Je suis allé voir mon médecin de famille, qui m’a donné le nom d’une clinique cognitivo-comportementale. Je n’avais jamais suivi de thérapie auparavant, et sans passé sombre ou épisodes traumatiques de l’enfance qui me hantent, je ne pensais pas avoir quelque chose à raconter. Mais plutôt que de chercher des raisons médicales à mes problèmes de sommeil, mon thérapeute a considéré les hallucinations comme les sous-produits d’une imagination débridée et d’un réflexe de lutte ou de fuite trop actif – un peu comme si j’avais des crises de panique pendant mon sommeil. Nous nous sommes concentrés sur mes techniques d’adaptation pendant la journée afin que je puisse apprendre à gérer mes angoisses nocturnes. J’ai décrit mes confrontations sur des feuilles de travail et nous avons mis en évidence les problèmes liés à ma façon de gérer la frustration et la colère – ou, plus souvent, de ne pas les gérer. J’ai appris la relaxation musculaire progressive, qui consiste à tendre et détendre chaque muscle du corps, une technique couramment utilisée par les insomniaques. J’ai également appris à connaître les distorsions cognitives, qui sont essentiellement les façons dont notre esprit nous convainc automatiquement de quelque chose qui n’est pas vrai (comme « le patron veut m’avoir » ou « mon petit ami ne m’aime pas »). J’ai appris qu’en ne travaillant pas activement sur mes angoisses, je transformais mes interactions quotidiennes en rencontres hautement stressantes qui s’infiltraient dans mon sommeil.
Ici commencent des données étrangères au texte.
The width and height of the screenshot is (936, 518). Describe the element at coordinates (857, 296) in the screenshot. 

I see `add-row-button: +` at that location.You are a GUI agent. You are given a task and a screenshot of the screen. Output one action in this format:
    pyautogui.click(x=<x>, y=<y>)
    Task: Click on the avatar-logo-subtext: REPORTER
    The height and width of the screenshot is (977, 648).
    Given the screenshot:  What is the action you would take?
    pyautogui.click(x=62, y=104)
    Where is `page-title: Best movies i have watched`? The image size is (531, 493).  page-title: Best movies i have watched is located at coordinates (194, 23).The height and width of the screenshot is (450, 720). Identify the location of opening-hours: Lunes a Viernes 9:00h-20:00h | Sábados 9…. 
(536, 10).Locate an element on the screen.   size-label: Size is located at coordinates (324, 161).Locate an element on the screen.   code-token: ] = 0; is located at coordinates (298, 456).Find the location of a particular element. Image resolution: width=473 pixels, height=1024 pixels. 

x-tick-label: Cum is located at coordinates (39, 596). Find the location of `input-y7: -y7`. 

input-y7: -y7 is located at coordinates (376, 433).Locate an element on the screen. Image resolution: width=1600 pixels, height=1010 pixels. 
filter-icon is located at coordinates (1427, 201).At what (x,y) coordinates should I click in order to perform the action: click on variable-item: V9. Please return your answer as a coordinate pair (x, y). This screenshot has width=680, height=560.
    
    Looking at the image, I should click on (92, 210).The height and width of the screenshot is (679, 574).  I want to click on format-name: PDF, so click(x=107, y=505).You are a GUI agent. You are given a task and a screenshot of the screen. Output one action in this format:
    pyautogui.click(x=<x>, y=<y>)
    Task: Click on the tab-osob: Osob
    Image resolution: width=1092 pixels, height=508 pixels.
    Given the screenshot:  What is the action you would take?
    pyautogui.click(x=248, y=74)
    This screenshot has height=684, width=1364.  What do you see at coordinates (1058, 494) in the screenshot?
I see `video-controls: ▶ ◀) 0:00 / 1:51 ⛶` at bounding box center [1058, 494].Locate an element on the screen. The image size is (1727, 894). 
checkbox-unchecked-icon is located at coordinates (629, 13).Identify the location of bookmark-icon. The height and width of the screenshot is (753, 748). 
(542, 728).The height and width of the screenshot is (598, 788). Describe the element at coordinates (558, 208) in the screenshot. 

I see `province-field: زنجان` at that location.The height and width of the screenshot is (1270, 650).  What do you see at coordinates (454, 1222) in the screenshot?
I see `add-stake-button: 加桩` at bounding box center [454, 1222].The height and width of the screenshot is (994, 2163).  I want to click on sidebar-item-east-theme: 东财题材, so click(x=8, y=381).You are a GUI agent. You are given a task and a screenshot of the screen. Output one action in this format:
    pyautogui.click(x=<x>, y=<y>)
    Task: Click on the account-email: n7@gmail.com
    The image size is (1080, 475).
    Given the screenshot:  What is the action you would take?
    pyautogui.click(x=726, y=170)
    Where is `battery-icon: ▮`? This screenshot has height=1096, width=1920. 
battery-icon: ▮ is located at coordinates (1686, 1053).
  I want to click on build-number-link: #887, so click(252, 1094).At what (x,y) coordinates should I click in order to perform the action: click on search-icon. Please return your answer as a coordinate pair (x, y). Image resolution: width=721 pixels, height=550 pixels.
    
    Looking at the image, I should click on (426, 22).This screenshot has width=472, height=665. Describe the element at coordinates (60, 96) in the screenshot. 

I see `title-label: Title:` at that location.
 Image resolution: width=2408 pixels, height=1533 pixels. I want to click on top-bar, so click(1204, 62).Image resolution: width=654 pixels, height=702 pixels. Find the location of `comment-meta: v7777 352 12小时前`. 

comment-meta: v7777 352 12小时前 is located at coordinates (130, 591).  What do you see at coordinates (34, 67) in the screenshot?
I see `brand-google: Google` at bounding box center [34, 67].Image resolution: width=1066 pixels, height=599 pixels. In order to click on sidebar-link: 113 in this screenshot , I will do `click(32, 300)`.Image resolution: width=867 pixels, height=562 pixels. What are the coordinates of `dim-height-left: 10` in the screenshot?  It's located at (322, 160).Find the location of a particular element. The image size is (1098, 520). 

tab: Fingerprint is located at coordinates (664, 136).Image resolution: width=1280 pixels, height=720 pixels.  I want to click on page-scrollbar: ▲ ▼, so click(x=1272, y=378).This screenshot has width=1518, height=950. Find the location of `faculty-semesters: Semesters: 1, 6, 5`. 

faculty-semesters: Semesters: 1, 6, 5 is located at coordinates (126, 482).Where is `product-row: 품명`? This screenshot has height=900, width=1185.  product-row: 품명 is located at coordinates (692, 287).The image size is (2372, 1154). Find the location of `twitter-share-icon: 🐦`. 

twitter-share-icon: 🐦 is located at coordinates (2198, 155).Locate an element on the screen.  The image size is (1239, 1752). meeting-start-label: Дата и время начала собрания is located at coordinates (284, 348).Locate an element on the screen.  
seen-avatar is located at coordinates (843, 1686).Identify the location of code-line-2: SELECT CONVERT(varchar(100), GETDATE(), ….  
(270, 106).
Mes hallucinations ont considérablement ralenti après mes premières séances ; à la quatrième, elles avaient complètement cessé. J’ai commencé à accepter le fait qu’il n’y a pas de solution magique pour mon état. Au contraire, comme pour la plupart des choses dans la vie, je dois simplement mettre en œuvre tous les petits changements. La guérison est une chimère. Les hallucinations reviennent maintenant par vagues, parfois pendant toute la semaine, parfois seulement pendant une nuit ou deux. Mais j’appellerais quand même ça une fin heureuse ; et de toute façon, les araignées géantes me tiennent en haleine.